**What is asked**. Reproduce the lines below word for word, leaving out the pictures.

* start Exercise input *

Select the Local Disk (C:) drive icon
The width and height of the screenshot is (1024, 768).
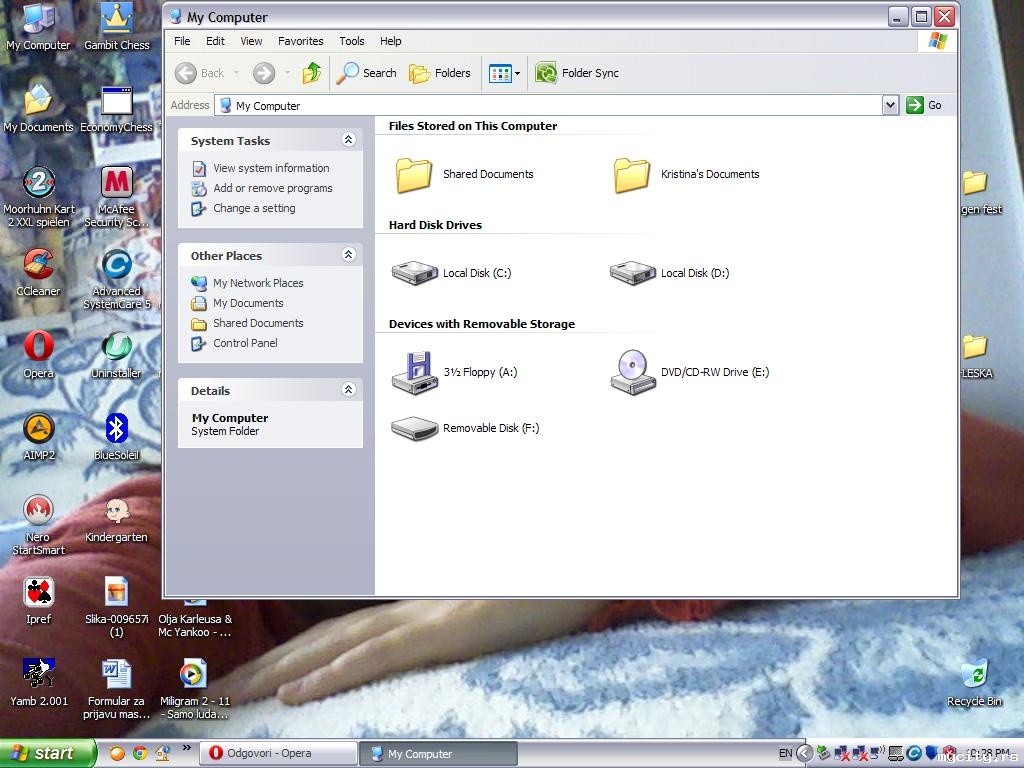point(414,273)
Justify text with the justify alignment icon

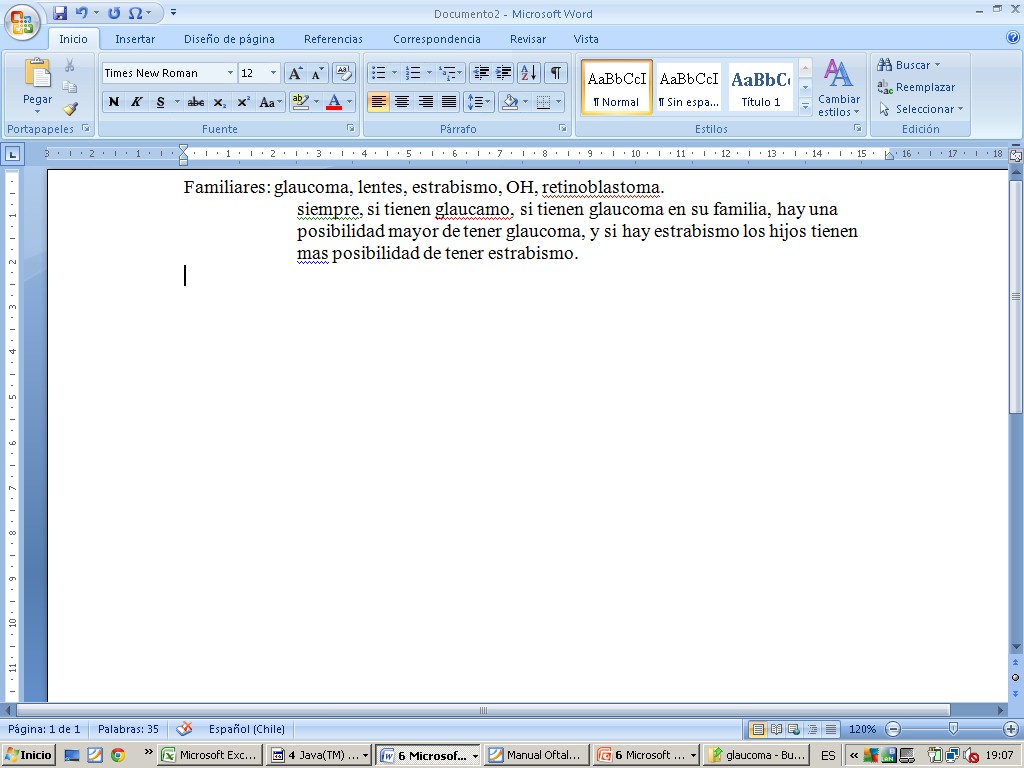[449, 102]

* end Exercise input *

**The response**.
Select the Local Disk (C:) drive icon
The width and height of the screenshot is (1024, 768).
point(414,273)
Justify text with the justify alignment icon

[449, 102]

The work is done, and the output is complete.